The past two years I have been choosing words to live by. I find that they are a nice, gentle guide to go about living and it’s interesting to see how they manifest themselves. This year, my words are “bold” and “beauty.” To seek bold beauty and to see beauty in boldness. (My art practice this year will have plenty of colour, I hope!)
Being bold has never been a strength of mine. For almost all my life, I have worked to be easy going to the point of being steamrolled. My number one love language is words of affirmation and I want to be liked (don’t we all?) — so I never want to rock the boat. I will extremely go with the flow, say yes to things I actually don’t want to do, and never advocate for myself. I do this all in the name of peace…and for people to “like me.”
This year, however, I decided I wanted to change that. I wanted to be bold. I don’t want to do it in a boisterous way. I want to be bold in a respectful way that advocates for what I need and want. I want to see that asking for what I need or want is not a bad thing. I am entitled to the right to ask. The respondent is entitled to the right to say no.

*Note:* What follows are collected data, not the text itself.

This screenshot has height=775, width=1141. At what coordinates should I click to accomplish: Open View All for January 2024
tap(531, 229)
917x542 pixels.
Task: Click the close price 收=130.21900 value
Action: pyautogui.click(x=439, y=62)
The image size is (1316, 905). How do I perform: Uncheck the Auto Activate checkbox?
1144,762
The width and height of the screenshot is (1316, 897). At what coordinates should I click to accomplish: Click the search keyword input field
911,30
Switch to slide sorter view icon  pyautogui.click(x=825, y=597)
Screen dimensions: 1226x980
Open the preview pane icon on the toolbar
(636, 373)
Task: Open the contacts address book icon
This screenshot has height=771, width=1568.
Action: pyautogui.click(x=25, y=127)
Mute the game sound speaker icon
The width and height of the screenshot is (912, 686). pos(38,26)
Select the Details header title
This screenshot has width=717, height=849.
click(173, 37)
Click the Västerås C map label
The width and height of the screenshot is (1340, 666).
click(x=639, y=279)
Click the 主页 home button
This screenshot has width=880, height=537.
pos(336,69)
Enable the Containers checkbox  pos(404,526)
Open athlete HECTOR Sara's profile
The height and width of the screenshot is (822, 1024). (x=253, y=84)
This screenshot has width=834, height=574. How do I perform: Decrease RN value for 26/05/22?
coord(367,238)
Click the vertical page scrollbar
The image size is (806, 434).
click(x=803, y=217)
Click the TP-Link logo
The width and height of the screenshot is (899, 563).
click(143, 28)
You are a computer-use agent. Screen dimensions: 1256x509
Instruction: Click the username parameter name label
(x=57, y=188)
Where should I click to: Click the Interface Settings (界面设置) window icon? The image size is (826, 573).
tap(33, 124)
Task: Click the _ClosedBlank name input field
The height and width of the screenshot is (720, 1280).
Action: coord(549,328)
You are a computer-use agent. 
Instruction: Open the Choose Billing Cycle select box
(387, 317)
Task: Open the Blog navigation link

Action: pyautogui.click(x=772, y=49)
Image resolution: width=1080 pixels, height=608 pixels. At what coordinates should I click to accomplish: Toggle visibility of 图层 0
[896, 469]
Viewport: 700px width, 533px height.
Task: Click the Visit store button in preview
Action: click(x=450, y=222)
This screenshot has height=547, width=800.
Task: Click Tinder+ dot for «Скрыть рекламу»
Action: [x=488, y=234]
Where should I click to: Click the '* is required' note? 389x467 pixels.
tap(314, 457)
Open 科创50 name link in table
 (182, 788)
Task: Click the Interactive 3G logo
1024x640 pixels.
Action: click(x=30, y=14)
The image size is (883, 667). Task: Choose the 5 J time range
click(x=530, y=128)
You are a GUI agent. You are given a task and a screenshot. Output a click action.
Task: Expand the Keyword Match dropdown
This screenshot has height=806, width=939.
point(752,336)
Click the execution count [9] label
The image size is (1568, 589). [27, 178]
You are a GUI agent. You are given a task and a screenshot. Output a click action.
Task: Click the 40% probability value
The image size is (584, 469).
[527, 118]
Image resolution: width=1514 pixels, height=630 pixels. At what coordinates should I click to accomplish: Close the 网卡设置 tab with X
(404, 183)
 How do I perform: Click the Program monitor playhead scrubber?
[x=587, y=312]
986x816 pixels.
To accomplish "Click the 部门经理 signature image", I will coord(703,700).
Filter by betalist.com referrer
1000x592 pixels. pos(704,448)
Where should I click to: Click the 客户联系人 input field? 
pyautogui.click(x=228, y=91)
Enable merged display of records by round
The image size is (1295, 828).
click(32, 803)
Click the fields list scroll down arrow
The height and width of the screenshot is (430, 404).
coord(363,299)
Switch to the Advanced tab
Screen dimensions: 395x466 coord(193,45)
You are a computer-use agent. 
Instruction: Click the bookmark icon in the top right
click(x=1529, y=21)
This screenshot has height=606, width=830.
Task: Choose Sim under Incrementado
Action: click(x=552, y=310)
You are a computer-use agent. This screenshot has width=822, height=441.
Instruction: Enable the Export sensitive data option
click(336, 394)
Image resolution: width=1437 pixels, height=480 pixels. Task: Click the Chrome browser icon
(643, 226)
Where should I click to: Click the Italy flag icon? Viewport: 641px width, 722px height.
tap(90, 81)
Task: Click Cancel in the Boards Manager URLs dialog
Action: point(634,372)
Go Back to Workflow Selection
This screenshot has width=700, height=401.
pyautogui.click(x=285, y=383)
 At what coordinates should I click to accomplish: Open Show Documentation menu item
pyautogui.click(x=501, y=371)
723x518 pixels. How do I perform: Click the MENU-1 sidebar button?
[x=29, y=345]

Boldness doesn’t have to be a grand gesture. I think that often the things we seek don’t have to be grand gestures at all. We’re always looking for that “ah-ha!” moment, but I think the truth is that sometimes, boldness come in glasses of water.
Asking for things I need has always filled me with dread. The thought of asking made me feel like I was imposing on someone. In my quest to be loved by all, I sought to impose as little as possible. Take what I am given, and be content. Now, I realise that to be everything to everyone means I am nothing to no one. Sometimes, being bold is as simple as asking for a glass of water.
I arrived at her flat around 9h30 on a drizzly Monday, wishing for spring and irked that I had, against my better judgement, left my umbrella at home. Gently running through the courtyard, I arrived at my friend’s door, apologising for my tardiness.
As I settled myself on her couch, in my spot on in the left corner, she offered me tea. I accepted. Then, taking a breath, I asked, sheepishly, if I could also have a glass of water. My voice rose in the way one’s voice does when she is simultaneously asking a question and apologising, and I was apologising for asking for something that wasn’t offered to me. A glass of water.
My friend knows that my words for this year are bold and beauty. That is why I felt comfortable enough to ask. And she affirmed my efforts, replying that she was so glad that I asked. It is this first ask, this first request, that showed me that boldness can be as simple as a glass of water.